Exercise prompt
Copy out the lines from the one containing "Click the Open prefab" through the one containing "Action: pyautogui.click(x=708, y=243)", both included, word for word.

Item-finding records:
◆ ◆ ◆ ◆ ◆

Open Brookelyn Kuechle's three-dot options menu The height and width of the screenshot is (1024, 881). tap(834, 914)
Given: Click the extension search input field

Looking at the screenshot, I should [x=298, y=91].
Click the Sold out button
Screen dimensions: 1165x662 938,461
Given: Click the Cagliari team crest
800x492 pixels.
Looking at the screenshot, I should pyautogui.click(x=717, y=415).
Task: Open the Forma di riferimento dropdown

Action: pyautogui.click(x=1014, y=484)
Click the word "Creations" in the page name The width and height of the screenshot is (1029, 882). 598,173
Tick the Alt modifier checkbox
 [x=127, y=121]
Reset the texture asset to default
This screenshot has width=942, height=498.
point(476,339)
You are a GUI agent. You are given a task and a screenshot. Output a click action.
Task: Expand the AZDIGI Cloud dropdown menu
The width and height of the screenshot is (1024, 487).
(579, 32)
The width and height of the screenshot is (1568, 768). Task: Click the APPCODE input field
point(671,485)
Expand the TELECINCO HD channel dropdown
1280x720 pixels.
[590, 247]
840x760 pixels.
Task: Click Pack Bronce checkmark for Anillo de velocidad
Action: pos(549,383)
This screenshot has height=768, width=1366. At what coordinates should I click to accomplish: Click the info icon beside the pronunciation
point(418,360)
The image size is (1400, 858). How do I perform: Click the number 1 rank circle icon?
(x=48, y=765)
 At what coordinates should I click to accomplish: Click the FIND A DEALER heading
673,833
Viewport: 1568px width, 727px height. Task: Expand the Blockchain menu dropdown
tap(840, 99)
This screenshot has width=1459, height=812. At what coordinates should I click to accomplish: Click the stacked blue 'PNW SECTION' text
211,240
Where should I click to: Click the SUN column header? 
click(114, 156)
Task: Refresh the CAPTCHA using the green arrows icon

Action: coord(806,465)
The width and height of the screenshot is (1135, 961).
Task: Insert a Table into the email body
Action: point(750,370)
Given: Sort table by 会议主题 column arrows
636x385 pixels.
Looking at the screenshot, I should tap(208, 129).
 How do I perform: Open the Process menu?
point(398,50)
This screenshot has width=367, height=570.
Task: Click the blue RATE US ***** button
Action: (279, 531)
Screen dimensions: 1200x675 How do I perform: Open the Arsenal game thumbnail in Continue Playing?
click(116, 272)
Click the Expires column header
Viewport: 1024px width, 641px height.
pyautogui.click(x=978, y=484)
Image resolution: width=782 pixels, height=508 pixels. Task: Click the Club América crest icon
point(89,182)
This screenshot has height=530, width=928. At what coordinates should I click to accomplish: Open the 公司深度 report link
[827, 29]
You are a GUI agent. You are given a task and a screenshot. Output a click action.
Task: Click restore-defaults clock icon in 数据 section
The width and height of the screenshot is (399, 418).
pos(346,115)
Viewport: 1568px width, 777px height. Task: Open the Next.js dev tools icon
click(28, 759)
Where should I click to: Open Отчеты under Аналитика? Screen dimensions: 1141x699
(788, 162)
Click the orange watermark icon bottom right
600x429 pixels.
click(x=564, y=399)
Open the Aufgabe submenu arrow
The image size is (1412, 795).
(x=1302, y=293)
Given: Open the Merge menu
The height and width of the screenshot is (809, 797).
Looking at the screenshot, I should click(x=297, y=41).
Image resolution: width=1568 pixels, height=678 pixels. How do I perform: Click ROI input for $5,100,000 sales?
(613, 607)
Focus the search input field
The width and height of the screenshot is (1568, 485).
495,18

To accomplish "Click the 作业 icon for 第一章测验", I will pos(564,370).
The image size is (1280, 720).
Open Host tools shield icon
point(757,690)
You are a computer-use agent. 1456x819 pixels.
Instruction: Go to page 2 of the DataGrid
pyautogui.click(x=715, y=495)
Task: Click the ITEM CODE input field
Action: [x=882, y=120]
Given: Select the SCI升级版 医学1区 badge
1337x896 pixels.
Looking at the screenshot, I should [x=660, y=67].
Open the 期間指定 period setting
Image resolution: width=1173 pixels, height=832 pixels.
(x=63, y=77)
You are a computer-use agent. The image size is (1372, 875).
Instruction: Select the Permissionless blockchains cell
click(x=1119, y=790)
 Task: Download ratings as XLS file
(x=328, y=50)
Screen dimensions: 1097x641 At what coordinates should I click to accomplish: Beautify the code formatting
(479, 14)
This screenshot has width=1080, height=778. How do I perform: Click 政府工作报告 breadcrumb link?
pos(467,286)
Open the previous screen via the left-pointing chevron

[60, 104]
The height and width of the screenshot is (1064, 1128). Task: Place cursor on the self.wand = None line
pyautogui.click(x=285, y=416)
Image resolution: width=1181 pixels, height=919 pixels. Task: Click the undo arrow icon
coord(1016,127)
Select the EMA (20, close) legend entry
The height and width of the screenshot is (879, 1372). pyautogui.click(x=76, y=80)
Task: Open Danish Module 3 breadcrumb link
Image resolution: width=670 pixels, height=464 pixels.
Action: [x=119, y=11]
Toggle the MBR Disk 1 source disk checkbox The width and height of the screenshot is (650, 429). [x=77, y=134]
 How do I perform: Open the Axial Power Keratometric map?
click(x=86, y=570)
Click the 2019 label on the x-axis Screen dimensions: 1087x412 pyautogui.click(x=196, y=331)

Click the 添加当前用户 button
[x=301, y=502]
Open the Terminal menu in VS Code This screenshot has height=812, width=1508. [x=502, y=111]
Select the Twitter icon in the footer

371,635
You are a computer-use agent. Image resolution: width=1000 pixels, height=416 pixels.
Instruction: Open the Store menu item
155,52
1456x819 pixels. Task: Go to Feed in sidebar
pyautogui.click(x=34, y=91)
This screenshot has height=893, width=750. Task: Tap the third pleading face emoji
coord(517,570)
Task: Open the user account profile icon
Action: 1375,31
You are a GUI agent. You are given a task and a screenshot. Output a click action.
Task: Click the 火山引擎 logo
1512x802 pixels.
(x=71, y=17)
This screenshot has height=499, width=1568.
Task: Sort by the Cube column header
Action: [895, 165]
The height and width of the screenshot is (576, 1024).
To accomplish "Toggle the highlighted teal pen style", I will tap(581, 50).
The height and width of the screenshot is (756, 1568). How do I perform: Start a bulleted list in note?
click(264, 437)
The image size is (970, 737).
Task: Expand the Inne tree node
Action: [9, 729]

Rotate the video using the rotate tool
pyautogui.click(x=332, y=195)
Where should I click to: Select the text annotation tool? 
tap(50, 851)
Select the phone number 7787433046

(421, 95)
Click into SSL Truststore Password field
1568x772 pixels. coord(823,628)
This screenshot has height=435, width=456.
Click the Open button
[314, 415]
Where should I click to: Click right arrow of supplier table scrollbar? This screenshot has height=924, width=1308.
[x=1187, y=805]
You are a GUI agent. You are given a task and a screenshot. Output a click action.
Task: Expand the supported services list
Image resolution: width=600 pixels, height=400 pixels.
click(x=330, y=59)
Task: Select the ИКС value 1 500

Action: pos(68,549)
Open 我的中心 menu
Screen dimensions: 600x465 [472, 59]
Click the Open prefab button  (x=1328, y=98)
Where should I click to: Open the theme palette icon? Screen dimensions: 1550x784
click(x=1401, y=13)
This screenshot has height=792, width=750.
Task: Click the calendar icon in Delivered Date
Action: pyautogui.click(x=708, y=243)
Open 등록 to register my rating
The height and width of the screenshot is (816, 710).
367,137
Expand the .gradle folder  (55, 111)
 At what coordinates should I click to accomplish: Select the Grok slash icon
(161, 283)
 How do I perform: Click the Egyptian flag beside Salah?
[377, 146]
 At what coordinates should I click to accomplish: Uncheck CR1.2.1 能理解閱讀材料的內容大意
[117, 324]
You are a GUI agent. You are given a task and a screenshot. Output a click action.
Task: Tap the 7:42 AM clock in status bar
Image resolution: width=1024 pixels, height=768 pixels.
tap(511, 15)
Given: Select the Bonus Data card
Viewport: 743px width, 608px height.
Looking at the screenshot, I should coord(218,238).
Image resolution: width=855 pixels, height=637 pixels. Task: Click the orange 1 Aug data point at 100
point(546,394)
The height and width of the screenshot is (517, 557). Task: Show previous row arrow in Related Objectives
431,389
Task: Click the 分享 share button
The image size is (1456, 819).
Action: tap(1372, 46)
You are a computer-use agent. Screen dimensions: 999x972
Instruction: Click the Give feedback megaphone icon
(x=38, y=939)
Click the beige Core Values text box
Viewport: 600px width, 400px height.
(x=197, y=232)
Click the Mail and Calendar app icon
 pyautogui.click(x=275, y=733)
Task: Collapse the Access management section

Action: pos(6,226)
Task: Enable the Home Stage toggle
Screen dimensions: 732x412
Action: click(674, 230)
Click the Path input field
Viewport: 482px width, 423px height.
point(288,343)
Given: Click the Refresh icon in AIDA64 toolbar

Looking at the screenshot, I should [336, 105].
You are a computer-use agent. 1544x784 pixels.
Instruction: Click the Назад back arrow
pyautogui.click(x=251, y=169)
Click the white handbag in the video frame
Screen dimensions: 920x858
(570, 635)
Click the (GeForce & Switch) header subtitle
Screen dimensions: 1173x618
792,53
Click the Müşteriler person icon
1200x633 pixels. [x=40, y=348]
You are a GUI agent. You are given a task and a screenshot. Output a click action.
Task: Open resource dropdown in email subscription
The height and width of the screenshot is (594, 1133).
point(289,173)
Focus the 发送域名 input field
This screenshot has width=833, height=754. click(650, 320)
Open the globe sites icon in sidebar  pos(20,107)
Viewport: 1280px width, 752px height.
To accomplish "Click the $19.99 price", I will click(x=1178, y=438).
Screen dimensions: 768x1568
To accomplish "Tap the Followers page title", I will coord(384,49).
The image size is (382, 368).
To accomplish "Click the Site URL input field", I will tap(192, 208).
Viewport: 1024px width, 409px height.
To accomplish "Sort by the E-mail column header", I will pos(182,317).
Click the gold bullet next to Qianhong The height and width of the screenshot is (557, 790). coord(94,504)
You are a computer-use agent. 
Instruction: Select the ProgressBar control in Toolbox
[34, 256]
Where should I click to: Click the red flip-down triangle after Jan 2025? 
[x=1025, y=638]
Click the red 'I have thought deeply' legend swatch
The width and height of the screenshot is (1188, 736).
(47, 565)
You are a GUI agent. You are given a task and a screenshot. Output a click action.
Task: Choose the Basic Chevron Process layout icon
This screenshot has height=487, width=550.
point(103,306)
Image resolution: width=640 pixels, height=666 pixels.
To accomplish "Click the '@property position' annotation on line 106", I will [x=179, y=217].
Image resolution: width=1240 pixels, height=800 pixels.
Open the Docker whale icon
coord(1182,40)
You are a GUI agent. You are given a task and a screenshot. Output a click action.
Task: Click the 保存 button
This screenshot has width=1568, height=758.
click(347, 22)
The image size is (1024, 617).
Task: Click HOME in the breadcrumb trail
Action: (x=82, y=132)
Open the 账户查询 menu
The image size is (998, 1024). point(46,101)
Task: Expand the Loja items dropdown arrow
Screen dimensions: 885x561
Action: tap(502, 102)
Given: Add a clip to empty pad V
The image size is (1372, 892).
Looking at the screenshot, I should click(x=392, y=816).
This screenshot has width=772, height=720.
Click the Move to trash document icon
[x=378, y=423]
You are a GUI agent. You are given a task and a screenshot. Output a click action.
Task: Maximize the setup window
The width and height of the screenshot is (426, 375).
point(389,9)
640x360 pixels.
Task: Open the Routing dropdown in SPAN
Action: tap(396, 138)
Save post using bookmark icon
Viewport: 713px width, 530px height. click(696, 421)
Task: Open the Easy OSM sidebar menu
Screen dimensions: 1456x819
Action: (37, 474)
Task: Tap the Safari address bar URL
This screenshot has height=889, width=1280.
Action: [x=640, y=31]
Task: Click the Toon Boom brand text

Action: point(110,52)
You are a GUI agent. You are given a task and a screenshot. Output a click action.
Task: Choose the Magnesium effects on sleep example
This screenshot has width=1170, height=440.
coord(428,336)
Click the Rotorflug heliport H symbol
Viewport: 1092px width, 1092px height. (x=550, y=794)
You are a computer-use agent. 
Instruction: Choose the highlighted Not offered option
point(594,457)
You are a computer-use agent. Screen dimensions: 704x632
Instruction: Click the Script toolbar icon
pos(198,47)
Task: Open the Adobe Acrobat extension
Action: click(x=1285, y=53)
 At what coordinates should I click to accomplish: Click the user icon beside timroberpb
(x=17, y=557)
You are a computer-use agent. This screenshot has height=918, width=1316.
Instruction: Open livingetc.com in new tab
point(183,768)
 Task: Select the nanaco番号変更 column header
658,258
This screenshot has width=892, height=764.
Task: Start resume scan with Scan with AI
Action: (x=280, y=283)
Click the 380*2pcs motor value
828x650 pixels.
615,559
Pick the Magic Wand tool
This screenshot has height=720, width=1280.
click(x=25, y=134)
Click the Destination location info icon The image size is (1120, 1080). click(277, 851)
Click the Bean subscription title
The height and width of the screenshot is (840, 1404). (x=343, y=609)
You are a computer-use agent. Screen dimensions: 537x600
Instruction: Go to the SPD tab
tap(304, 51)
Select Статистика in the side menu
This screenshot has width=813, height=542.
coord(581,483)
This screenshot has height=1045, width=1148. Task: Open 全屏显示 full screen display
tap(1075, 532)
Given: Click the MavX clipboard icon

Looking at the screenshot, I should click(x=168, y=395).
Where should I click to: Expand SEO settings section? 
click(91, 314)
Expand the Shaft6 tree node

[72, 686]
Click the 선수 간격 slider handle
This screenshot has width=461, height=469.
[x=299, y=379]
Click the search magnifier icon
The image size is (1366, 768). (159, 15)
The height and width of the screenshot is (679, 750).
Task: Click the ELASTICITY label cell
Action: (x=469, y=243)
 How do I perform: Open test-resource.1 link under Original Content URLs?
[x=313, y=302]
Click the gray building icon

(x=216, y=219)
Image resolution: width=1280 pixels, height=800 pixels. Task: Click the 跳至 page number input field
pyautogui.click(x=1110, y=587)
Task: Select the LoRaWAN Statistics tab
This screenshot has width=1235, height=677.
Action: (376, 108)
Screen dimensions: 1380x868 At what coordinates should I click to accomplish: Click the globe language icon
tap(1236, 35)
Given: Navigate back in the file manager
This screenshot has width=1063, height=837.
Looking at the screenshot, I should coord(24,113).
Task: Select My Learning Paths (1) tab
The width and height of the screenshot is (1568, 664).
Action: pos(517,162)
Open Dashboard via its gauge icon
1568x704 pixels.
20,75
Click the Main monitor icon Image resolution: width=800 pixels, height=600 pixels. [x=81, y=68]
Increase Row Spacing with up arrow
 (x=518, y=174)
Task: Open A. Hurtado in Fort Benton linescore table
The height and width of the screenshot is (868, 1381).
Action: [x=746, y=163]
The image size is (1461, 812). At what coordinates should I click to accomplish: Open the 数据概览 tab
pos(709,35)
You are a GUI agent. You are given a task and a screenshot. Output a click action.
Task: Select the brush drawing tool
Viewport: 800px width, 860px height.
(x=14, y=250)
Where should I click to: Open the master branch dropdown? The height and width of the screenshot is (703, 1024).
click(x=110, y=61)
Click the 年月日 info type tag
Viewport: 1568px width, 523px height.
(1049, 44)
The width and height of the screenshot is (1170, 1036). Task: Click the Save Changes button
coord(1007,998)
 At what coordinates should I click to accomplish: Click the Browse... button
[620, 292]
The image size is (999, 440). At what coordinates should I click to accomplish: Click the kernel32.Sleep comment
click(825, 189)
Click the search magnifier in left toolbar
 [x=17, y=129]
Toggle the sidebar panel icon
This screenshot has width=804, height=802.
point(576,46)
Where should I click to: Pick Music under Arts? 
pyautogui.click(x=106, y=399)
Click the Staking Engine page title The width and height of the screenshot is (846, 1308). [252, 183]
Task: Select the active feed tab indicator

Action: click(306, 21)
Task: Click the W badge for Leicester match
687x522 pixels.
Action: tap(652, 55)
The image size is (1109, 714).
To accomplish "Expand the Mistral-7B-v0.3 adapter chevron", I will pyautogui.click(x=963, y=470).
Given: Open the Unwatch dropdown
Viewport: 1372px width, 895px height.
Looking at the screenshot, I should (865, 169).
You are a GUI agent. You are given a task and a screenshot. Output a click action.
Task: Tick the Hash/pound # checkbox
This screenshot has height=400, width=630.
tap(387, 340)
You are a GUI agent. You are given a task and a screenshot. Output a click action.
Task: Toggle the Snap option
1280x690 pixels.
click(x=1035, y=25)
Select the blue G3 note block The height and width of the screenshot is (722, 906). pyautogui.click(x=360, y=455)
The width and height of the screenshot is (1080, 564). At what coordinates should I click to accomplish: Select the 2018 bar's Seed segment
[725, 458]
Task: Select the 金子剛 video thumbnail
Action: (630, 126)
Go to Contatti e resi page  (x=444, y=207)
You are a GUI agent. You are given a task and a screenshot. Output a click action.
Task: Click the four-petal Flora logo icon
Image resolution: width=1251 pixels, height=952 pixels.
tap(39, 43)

◆ ◆ ◆ ◆ ◆

Written response
Click the Open prefab button  (x=1328, y=98)
Where should I click to: Open the theme palette icon? Screen dimensions: 1550x784
click(x=1401, y=13)
This screenshot has height=792, width=750.
Task: Click the calendar icon in Delivered Date
Action: pyautogui.click(x=708, y=243)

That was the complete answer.